04/03/2009 por Marcelo Paz Soldan
Bicentenario de Larra

Bicentenario de Larra

mariano-jose-de-larra.JPG

Bicentenario de Larra
Por: Pedro Shimose

Escritor romántico, poeta, dramaturgo, novelista, crítico literario, traductor y adaptador de comedias francesas, políglota y político fracasado, Mariano José de Larra (Madrid, 24/03/1809 – ídem, 13/02/1837), también conocido por su seudónimo ‘Fígaro’, es un clásico de la literatura española, maestro del articulismo periodístico. Precursor del escritor ‘engagé’ (comprometido, moralista, crítico), fundó el moderno periodismo de opinión en lengua castellana. Fue el periodista mejor pagado de su tiempo y a sus 24 años –menudo, bajito, barbado y de tez broncínea– paseó su elegancia y pulcritud por la villa y corte de Madrid. También su soledad.
Su prosa renovadora sentó la base del ensayismo nacido en forma de artículos periodísticos como sucede en los casos de Unamuno, Azorín, Ortega y Gasset, Pérez de Ayala, Clarín, Julián Marías, José Luis L. Aranguren y muchos más, en España. En Bolivia podemos citar los casos de Franz Tamayo, Gustavo Adolfo Otero, Alfredo Alexander, Sergio Almaraz, Mariano Baptista Gumucio, Jorge Siles Salinas, Felipe Mansilla, Aquiles Gómez Coca, Alberto Seleme Antelo, Herman Fernández, Alcides Parejas Moreno, Ruber Carvalho Urey, Hernando García Vespa, Hans Dellien y otros cuyos ensayos nacieron en las columnas de los periódicos, según el modelo implantado por Larra.
Defensor apasionado de la libertad de prensa y del periodismo independiente, sobrevivió a la censura con humor y dolor de corazón. Hay que leer sus artículos El hombre pone (sic) y Dios dispone, o lo que ha de ser el periodista (1834) y Lo que no se puede decir, no se debe decir (1835) para darnos cuenta del clima opresivo y castrador de la España regida por Fernando VII.
Si Larra viviera y visitara Bolivia, comprobaría que los defectos de la España decimonónica se repiten hoy con insistencia en nuestro pobre país; comprobaría, por ejemplo, que siguen reinando la corrupción, la mentira, la mediocridad, la intolerancia, el dogmatismo, la envidia, el desprecio a la inteligencia, la pelea sin cuartel entre facciones y, sobre todo, el abuso de poder.
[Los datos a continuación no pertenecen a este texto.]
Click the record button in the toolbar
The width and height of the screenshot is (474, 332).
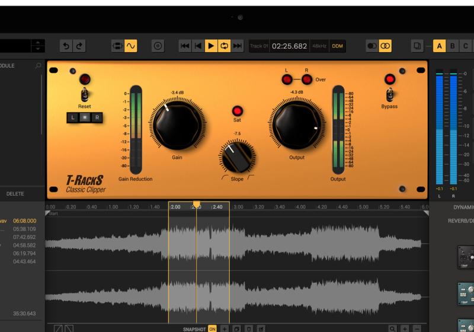click(x=158, y=46)
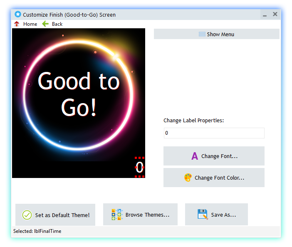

Larra definió a su país como “el país de los oficinistas” (de las pegas burocráticas, diríamos) y criticó los caminos en mal estado, la mendicidad en las ciudades y la basura en las calles. A pesar de los años transcurridos nos siguen maravillando sus artículos Los calaveras, En este país, Vuelva usted mañana, Dios nos asista, Horas de invierno (en él acuñó la frase “escribir en Madrid es llorar”), Día de difuntos de 1836, La Nochebuena de 1836 y El mundo todo es máscaras. Todo el año es Carnaval. En éste, se leen frases contra la hipocresía y la simulación: “Ya lo ves; en todas partes hay máscaras todo el año…”.
Abandonado por Dolores Armijo, su amante, se descerrajó un tiro en la sien una noche de Carnaval como lo hiciera, en la ficción, el joven Werther, “son semblable, son frère”. Mariano José de Larra heredó de Juan de Mena, Quevedo, Cadalso y Jovellanos, ese espíritu crítico, inconforme, renovador, reformista, que se proyecta en las generaciones literarias del 98, del 36 y del 50, cuyos escritores expresaron –cada uno a su manera– su “dolor de España”. Azorín, además, le dedicó el libro Lecturas españolas (1912). Larra murió a los 28 años, pero sigue vivo en cada uno de nosotros, periodistas hispanoamericanos. Cernuda le dedicó un poema impresionante: Larra, con unas violetas; Buero Vallejo, un drama: La detonación y Francisco Umbral, un libro: Larra, anatomía de un dandy. Yo le dedico, modestamente, este artículo. // Madrid, 03/04/2009.